Contrary to what raiders and fund junkies think, there is a lot more to fostering a productive enterprise climate with a healthy future outlook than buying and selling talent like it was a supply. You certainly need to have a flux of people with new insights and ways coming through, and the ability to move deadwood out, but you also need longevity and institutional memory, which requires some reason for people to stick around. Ironically, the one area where the model of labor-as-a-supply really does work is the assembly line, and that's exactly where GM can't use it because the UAW owns their asses. It is also unfortunately a model that Congress and Democrat Presidents periodically try to apply to DOD, generally with disastrous results.

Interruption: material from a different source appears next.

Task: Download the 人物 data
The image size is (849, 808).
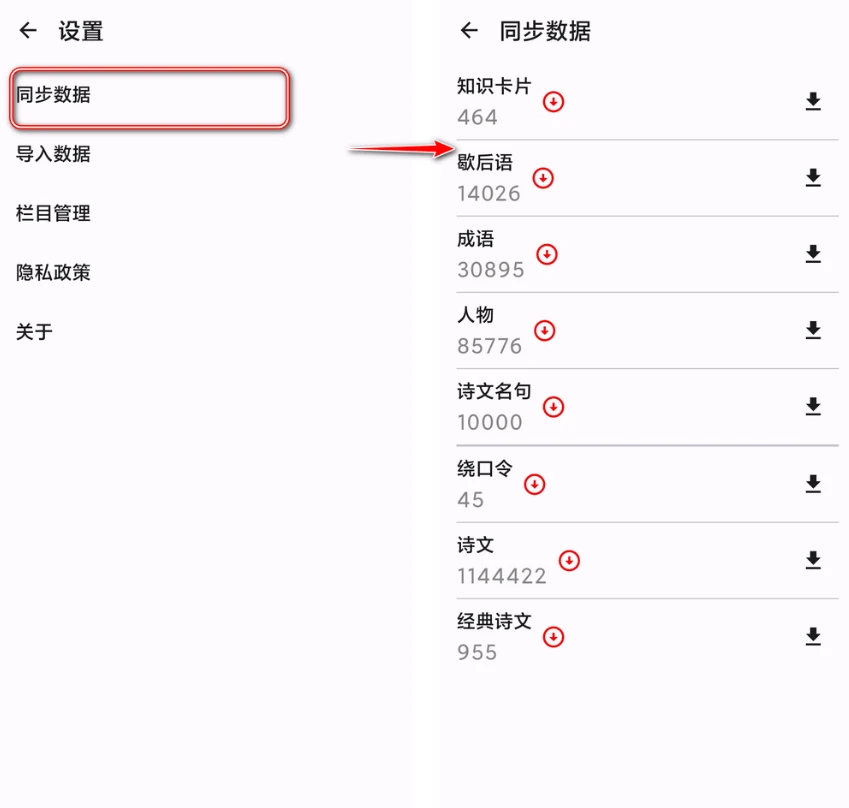Action: pyautogui.click(x=813, y=330)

GM has been moving in this direction for twenty years, through early retirements, and salaried cutbacks. Any sense of corporate/employee loyalty disappeared long ago. The lack of institutional memory is what led to their ultimate downfall, particularly after the EDS, and then Hughes acquisitions. They forced out all the salaried employees that actually knew something about building and marketing vehicles, and as those operating units became more and more unprofitable, they focused their efforts on trying to be a bank (GMAC), and an insurance company (MIC), which were profitable.
The remaining people were rather heavily represented by young MBA's that were only focused on the days share price, and next quarters earnings report.....not designing and building cars and trucks. As their market penetration plummeted they attempted to take up the slack with overseas operations, until that fell apart with several recessions in both Europe and the Pacific. Joint ventures with both Toyota and Isuzu went from being an asset to an anchor around their necks, then the interest rates began to fall, which doomed the banking side of their revenue stream, which they stupidly tried to use to prop up lagging vehicle sales through incentives, etc., until that coffer ran dry.....
To summarize, they failed the primary test of a successful large-cap business.....stick to your knitting.....and envisioned themselves as a worldwide diversified conglomerate that just happened to build automobiles.....until they ran out of rope.....
Caving to the UAW, instead of locking them out, and setting a new cost/benefit standard just hastened that demise.